Statistical analyses were conducted using Stata/MP 12.1 for Windows and the following R packages: “icc” command from the “irr” package for ICC calculations, “dmrFind” command from the “Charm” package (37) for linear regression analyses including SVA, “plm” package for longitudinal data analyses (38), and qqplot function from the “stats” package for Q-Q plots (http://cran.r-project.org/).

Identification of stable-VMPs in the Illumina 450K array

We defined stable-VMPs as those that had ICC > 0.50 because this implies larger variation between individuals than within individuals over time. Using this threshold, we identified 61,593 stable-VMPs of 355,633 probes that had passed QC and filtering (Fig. 1A). These constitute 13% of all probes or 17% of probes after excluding probes with SNPs and failed reference samples. These stable-VMPs were significantly (P < 1 × 10−4) enriched for CpG island “shores” (2 kb up- and downstream of CpG islands) compared with other regions (Fig. 1B), and for gene body compared with promoter probes (probes at 200 bp from transcription start sites, TSS200; P < 1 × 10−4; Fig. 1C).

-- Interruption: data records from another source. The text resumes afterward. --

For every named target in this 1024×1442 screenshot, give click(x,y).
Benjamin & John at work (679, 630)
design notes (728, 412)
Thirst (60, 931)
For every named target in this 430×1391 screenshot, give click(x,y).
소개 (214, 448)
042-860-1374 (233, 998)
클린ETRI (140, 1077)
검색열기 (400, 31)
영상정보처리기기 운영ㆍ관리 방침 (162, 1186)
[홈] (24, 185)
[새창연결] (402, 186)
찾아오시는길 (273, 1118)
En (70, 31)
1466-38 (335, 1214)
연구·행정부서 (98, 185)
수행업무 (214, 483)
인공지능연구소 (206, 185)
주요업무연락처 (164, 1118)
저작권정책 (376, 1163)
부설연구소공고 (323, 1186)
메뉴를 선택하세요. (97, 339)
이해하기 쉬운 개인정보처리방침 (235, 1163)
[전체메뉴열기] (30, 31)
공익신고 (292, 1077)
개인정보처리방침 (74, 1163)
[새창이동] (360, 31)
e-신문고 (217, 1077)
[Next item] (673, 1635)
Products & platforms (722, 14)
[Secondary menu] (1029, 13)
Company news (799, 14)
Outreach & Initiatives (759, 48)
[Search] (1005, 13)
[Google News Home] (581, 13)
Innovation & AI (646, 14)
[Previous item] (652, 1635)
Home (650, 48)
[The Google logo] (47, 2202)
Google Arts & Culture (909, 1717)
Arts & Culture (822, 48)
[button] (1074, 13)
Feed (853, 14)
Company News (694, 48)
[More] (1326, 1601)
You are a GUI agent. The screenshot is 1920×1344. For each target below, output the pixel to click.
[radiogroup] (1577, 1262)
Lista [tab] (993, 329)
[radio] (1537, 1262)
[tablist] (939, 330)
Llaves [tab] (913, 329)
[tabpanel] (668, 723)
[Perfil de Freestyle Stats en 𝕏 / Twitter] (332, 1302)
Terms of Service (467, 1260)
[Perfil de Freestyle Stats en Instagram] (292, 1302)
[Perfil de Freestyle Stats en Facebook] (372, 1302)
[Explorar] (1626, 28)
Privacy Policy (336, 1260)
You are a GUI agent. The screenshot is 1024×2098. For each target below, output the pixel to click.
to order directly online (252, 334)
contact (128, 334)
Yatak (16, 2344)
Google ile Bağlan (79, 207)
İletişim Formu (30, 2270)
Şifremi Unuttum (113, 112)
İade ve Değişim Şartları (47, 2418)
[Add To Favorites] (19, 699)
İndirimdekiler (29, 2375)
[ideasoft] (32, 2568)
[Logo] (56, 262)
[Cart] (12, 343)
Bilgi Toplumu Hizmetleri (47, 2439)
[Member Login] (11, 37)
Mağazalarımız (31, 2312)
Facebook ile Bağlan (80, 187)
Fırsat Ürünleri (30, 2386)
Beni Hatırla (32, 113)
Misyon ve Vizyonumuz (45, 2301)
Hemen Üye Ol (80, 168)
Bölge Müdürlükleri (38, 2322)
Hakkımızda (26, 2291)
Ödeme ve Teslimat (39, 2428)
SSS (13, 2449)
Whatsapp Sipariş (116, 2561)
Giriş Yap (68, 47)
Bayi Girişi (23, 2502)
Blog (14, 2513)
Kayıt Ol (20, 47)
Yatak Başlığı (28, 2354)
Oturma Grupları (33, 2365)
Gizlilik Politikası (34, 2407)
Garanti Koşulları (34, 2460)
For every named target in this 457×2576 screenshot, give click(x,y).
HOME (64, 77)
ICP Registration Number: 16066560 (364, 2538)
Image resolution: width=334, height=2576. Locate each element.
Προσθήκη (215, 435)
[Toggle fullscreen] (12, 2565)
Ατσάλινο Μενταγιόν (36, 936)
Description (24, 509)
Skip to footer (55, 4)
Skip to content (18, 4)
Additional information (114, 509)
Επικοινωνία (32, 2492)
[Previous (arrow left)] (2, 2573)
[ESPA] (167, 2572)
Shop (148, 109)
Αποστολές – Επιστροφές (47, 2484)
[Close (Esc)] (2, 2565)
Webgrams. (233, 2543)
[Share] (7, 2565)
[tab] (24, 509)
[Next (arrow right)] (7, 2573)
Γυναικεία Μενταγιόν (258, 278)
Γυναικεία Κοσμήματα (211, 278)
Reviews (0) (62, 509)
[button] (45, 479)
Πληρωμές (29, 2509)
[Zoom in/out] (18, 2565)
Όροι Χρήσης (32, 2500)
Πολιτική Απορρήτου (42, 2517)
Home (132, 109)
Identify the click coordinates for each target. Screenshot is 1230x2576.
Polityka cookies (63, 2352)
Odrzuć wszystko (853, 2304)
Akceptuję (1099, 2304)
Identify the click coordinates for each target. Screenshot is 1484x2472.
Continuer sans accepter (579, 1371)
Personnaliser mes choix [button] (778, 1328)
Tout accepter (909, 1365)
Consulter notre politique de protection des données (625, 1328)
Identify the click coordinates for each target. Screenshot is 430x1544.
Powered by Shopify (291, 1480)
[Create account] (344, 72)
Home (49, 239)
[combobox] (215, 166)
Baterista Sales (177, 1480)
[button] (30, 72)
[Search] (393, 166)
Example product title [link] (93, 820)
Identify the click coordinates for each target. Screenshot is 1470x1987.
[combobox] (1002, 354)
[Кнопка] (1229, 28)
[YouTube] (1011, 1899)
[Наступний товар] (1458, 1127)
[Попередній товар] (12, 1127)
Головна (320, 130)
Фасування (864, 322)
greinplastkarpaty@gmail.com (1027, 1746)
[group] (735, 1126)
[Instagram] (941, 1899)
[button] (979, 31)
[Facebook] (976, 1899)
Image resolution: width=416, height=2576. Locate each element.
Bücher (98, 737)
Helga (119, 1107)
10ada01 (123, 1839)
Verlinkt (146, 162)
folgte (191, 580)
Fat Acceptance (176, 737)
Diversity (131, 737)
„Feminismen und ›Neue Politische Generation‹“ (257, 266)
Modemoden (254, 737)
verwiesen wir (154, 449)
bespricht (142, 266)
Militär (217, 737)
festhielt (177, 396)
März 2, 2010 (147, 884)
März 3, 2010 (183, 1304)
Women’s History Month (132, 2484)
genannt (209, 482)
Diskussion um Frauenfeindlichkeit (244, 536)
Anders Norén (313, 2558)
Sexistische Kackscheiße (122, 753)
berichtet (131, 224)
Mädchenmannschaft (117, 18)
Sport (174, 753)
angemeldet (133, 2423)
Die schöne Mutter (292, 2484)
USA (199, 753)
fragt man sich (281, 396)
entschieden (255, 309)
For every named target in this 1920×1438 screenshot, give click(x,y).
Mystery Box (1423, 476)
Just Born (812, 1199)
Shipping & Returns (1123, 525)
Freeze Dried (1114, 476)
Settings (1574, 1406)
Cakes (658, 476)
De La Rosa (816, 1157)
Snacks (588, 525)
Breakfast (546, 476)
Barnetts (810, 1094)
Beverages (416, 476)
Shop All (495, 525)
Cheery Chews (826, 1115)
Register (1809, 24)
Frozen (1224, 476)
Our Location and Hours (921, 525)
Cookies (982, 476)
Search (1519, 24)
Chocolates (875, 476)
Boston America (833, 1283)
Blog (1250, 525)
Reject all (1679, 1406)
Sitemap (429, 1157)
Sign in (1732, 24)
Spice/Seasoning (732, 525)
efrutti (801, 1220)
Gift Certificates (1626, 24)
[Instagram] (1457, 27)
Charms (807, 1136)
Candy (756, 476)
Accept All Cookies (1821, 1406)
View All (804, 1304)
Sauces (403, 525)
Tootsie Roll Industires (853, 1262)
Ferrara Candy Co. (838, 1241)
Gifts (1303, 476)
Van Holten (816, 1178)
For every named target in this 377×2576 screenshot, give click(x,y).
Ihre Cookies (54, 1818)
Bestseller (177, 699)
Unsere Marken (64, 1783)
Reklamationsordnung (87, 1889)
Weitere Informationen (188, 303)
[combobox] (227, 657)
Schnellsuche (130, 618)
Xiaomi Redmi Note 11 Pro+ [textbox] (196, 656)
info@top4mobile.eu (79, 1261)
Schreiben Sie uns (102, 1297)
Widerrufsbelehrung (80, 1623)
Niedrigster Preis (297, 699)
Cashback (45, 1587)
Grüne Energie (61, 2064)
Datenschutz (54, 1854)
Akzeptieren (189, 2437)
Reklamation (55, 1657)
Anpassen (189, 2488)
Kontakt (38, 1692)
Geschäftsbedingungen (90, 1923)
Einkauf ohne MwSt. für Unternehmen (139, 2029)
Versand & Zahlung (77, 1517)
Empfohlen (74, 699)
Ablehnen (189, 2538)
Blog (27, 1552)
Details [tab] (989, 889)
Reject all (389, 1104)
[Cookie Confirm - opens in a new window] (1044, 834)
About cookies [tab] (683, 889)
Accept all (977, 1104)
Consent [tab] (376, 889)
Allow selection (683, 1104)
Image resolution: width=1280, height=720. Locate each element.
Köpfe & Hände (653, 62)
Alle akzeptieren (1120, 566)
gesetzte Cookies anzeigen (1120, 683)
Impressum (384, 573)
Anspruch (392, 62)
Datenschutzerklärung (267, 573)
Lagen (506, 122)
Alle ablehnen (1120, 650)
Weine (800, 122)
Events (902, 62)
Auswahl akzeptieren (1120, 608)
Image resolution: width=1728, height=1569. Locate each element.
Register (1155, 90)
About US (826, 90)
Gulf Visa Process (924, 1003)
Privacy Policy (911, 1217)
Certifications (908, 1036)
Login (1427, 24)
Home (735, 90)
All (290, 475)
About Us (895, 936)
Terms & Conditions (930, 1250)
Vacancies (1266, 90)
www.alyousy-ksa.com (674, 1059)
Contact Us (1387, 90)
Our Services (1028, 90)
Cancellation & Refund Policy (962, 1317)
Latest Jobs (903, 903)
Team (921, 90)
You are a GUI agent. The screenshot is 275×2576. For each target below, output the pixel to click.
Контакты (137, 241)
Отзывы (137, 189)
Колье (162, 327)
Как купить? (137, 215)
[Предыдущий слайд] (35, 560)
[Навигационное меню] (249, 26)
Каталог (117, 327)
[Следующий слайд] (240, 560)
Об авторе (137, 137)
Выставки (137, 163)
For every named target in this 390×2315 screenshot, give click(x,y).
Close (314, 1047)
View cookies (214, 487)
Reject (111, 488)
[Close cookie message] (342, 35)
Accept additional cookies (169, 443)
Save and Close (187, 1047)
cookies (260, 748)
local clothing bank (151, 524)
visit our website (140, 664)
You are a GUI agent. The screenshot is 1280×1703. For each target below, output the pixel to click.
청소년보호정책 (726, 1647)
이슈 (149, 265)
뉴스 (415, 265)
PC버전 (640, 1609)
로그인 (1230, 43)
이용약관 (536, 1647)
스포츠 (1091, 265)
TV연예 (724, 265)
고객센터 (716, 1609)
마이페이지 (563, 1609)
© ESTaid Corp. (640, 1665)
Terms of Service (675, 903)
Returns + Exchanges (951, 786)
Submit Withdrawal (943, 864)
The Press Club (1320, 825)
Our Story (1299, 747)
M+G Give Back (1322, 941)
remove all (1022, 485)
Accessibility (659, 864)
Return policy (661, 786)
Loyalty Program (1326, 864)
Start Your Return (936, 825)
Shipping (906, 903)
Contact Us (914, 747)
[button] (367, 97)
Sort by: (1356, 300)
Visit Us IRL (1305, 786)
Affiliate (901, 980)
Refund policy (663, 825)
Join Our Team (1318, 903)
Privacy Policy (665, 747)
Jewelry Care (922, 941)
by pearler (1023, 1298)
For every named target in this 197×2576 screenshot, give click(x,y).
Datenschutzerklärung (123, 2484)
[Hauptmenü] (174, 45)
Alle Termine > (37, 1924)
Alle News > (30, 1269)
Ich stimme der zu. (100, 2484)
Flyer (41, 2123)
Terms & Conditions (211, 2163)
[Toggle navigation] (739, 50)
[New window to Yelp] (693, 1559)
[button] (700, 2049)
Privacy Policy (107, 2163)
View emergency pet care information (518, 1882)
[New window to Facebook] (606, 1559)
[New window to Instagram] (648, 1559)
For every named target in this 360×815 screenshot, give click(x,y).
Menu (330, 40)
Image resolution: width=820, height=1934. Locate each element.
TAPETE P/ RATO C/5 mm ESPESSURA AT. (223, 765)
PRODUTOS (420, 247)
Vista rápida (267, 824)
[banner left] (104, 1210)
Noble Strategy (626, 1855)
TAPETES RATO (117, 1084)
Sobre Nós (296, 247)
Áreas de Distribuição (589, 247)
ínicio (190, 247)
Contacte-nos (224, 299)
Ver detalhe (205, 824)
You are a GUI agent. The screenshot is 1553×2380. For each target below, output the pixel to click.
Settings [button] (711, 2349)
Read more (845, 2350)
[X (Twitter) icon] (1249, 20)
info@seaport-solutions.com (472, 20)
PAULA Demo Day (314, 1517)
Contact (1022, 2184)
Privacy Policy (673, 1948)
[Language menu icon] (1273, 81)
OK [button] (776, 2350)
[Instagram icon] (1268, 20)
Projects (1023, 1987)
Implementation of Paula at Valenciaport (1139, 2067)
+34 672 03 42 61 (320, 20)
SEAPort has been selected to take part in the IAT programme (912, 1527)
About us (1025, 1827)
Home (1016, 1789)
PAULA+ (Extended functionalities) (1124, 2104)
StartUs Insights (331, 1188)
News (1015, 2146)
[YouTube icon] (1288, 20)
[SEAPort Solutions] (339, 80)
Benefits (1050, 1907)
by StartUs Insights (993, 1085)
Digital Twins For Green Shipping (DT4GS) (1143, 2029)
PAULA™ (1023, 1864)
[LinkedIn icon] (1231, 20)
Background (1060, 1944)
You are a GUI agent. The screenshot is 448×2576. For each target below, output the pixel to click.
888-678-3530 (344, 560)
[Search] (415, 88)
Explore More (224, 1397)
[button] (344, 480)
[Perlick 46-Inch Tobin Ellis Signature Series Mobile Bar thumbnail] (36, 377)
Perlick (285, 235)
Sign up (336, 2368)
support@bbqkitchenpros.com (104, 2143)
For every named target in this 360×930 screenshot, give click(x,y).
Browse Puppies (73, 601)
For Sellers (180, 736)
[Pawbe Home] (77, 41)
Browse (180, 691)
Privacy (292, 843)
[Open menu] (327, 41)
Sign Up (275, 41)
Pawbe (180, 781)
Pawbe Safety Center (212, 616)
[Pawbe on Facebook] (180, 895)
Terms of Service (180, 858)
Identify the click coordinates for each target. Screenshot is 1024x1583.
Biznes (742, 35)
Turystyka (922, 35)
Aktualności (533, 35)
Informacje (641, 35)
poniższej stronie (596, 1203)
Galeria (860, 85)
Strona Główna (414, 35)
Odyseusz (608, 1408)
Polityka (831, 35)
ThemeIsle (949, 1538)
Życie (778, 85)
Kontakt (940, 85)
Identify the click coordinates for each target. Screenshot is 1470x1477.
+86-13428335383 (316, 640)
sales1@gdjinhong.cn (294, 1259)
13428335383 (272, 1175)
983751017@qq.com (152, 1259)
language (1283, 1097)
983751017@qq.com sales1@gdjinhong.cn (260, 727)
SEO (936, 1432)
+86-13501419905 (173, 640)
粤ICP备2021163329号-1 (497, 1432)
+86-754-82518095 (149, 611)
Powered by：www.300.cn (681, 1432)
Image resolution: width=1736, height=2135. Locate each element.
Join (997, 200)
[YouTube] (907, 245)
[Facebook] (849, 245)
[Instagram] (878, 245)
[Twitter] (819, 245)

A smoothed plot of the mean ICC and mean methylation level for each probe against the genomic location of the probe in relation to the TSS is shown in Fig. 2. This showed a peak of probes with higher ICC at approximately 1.3 kb downstream from the TSS (Wilcoxon signed rank-sum test, P < 10−4 compared with TSS200 probes), corresponding to a mean methylation level of 50%, halfway between low promoter methylation and high intragenic methylation. We observed this for both plus strand and minus strand genes.

Determinants of WBC DNA methylation

Table 1 shows the distribution of subject characteristics at baseline (T0) and follow-up (T1), and whether there were changes in these variables over time. The median (range) age increased from 53 years (35–77) in T0 to 59 years (41–83) in T1, and the percentage of postmenopausal women increased from 45% to 66%. The median increase in weight from T0 to T1 was 1 kg.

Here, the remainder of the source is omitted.